Kate continues: ‘I was feeling harassed and then I bumped into Jack one day in Grafton Street and before I knew it we were in the Shelbourne with Irish coffees, gossiping and laughing about nothing in particular – and then all of a sudden he leaned over and pushed my hair out of my eyes and we both knew.’
‘Knew that you were about to cheat and lie and abandon a friend?’ demands Gloria. ‘You’re mad, you’re dealing with a man who thinks trust is only a word that applies to his pension plan, and you’re no better yourself, Kate McGlade.’
Gloria can’t mask her rage.

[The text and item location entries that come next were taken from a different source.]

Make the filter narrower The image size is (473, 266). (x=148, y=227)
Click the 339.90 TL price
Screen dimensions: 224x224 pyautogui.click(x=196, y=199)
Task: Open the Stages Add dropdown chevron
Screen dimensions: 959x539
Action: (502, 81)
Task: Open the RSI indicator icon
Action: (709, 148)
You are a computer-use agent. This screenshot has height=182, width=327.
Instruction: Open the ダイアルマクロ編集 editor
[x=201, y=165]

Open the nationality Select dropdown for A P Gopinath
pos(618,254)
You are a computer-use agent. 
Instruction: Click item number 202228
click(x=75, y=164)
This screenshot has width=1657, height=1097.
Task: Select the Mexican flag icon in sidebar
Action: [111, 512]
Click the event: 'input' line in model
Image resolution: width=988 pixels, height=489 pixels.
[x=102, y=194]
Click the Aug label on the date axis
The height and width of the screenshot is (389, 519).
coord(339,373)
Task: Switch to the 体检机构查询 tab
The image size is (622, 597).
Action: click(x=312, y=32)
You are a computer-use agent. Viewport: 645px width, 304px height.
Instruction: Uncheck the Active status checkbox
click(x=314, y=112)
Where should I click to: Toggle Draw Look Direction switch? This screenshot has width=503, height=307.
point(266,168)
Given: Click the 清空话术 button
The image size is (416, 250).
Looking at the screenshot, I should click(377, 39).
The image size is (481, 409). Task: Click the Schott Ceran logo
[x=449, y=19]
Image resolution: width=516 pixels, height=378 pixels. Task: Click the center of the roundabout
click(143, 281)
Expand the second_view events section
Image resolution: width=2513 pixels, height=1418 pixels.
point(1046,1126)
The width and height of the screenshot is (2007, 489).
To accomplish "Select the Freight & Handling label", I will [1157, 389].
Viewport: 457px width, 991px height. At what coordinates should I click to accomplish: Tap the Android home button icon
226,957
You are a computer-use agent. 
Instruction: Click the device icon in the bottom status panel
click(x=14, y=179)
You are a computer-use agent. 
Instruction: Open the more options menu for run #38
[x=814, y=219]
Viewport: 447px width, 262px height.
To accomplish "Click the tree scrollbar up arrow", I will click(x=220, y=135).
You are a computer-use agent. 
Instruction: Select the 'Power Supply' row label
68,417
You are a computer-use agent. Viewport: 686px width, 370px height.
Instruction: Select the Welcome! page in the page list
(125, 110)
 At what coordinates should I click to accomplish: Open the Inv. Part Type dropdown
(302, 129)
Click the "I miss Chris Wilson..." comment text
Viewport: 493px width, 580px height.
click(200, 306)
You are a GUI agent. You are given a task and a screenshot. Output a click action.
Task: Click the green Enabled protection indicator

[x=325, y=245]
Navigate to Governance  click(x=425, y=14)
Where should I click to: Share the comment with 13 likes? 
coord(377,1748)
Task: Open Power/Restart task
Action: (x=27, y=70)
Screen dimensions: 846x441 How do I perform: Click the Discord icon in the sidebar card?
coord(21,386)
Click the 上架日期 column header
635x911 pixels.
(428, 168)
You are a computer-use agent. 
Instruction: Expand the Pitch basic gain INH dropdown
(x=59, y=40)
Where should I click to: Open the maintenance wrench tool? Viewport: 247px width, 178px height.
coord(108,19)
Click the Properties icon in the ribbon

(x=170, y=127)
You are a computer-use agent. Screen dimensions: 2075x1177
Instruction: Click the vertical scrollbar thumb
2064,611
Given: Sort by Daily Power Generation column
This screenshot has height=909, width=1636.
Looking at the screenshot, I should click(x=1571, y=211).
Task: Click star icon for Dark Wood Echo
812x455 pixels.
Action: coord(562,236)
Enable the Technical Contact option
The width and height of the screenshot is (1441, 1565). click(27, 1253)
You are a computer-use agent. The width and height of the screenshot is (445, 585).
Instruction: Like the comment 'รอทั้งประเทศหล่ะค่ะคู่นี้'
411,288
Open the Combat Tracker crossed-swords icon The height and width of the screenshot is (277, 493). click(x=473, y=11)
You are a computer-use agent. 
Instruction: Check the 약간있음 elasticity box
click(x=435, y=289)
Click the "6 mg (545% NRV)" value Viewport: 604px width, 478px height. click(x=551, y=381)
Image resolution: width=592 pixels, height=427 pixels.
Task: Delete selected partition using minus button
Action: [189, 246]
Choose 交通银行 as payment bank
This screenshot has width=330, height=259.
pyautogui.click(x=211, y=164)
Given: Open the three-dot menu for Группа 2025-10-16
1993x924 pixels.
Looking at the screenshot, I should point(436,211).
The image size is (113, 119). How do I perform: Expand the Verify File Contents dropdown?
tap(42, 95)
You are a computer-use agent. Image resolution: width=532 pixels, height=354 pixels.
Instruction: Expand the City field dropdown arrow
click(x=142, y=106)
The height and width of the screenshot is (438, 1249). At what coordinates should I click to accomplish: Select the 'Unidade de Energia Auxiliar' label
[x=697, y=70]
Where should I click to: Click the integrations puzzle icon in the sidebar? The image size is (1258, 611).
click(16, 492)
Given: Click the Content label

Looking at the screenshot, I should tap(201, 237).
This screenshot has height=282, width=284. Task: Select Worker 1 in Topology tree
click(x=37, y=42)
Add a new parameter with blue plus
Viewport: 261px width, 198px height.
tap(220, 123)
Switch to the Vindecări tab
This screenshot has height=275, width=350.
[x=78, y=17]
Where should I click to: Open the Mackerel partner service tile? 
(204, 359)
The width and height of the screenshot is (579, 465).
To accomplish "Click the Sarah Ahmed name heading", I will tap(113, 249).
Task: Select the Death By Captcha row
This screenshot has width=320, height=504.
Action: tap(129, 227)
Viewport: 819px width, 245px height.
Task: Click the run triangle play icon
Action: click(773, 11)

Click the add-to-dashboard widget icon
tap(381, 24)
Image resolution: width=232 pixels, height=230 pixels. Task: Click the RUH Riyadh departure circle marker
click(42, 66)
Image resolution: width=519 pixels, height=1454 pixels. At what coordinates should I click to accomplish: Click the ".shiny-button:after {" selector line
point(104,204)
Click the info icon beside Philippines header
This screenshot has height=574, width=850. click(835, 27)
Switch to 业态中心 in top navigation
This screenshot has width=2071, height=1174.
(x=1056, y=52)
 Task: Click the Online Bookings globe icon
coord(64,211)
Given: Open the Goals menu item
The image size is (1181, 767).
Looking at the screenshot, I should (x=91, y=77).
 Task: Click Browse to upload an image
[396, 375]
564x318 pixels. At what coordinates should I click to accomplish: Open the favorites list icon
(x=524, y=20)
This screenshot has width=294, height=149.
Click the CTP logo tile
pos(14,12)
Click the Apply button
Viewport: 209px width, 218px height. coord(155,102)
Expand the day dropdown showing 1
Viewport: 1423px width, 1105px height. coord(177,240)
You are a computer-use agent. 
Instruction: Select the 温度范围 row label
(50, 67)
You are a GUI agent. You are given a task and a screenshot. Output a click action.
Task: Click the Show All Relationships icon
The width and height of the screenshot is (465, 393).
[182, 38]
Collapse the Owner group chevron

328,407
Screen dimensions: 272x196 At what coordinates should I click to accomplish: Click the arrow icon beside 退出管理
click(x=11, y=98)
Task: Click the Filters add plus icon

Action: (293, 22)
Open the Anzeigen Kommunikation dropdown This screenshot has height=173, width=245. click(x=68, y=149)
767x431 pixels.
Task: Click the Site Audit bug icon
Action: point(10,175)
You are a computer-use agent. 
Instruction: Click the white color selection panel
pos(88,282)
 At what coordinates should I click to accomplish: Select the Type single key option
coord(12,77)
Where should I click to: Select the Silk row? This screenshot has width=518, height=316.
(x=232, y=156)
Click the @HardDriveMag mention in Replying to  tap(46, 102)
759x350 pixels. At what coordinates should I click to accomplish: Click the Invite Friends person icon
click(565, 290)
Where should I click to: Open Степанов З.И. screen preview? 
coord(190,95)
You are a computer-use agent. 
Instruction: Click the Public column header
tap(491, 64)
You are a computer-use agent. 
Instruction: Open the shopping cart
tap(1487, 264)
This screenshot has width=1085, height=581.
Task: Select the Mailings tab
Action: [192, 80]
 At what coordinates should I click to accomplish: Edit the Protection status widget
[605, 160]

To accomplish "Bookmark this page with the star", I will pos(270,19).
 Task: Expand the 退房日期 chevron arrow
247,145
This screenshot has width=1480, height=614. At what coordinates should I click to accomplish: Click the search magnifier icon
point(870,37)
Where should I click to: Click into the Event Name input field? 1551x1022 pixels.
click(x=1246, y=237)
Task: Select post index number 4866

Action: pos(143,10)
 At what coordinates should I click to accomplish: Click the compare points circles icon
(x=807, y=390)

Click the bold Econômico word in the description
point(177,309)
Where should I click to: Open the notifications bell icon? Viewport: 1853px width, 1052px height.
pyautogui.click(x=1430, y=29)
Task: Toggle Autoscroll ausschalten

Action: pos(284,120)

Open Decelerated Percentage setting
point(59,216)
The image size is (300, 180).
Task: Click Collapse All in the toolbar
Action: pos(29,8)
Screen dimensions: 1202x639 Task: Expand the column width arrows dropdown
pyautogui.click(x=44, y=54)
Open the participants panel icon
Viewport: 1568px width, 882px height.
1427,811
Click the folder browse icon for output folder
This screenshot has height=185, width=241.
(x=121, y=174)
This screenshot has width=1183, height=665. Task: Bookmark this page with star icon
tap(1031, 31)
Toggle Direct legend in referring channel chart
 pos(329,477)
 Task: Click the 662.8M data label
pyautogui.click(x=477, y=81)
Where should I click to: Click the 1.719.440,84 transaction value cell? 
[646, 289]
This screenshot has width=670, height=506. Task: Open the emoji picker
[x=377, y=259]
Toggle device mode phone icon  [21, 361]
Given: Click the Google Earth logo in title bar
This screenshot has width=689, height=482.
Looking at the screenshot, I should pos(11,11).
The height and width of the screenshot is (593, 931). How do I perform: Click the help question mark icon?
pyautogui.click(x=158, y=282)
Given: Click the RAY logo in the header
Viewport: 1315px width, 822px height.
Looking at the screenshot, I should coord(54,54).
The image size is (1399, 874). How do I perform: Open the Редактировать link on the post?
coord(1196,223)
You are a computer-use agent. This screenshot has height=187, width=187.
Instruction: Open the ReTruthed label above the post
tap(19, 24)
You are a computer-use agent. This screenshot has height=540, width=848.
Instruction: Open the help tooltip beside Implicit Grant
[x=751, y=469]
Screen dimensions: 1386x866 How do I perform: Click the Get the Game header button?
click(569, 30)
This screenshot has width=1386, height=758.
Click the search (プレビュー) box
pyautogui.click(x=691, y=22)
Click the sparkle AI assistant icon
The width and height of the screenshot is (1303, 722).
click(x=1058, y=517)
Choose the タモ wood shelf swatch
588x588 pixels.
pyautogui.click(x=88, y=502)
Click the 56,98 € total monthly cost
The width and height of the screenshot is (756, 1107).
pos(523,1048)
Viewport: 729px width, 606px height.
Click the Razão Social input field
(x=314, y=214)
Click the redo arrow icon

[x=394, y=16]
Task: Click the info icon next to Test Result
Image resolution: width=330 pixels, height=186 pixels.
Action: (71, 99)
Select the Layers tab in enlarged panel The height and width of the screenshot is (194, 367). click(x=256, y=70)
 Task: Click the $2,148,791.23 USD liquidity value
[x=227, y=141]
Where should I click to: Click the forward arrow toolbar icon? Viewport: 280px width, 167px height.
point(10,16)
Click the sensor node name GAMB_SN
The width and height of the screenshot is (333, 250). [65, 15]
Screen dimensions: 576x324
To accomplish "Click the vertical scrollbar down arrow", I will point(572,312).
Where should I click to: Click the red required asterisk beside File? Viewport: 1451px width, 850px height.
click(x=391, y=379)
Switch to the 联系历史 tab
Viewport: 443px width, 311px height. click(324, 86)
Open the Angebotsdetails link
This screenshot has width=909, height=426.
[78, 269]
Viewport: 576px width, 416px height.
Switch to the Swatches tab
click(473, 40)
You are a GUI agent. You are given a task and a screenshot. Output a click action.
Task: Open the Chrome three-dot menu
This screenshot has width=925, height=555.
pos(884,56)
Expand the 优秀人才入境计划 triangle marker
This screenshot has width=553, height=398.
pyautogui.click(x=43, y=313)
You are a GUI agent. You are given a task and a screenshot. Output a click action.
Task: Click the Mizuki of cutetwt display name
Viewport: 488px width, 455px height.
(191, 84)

How dare anyone else be happy when life has kicked her in the stomach and then aimed its Doc Marten at the side of her head for good measure.
Kate shrugs. ‘Since when did you turn judge and jury, Gloria? You must remember what it’s like to be in love. How the more you feel the world is against you, the more you cling to one another. Yes, I feel guilty, but I also feel I’m bursting with life.’
‘It’s a wonder you’ve never been caught out – people know each other’s business here, this is a city the size of a village,’ says Gloria.
‘We’re very careful,’ replies Kate, but Gloria arches a dubious eyebrow.
‘You’ll be walking up the street hand in hand one day when you’re supposed to be at a conference in Edinburgh and you’ll bump into Eimear or Pearse or both,’ she predicts.
Another silence falls between them, not the comfortable quietness among friends but a brooding stillness. Gloria ruptures it at last.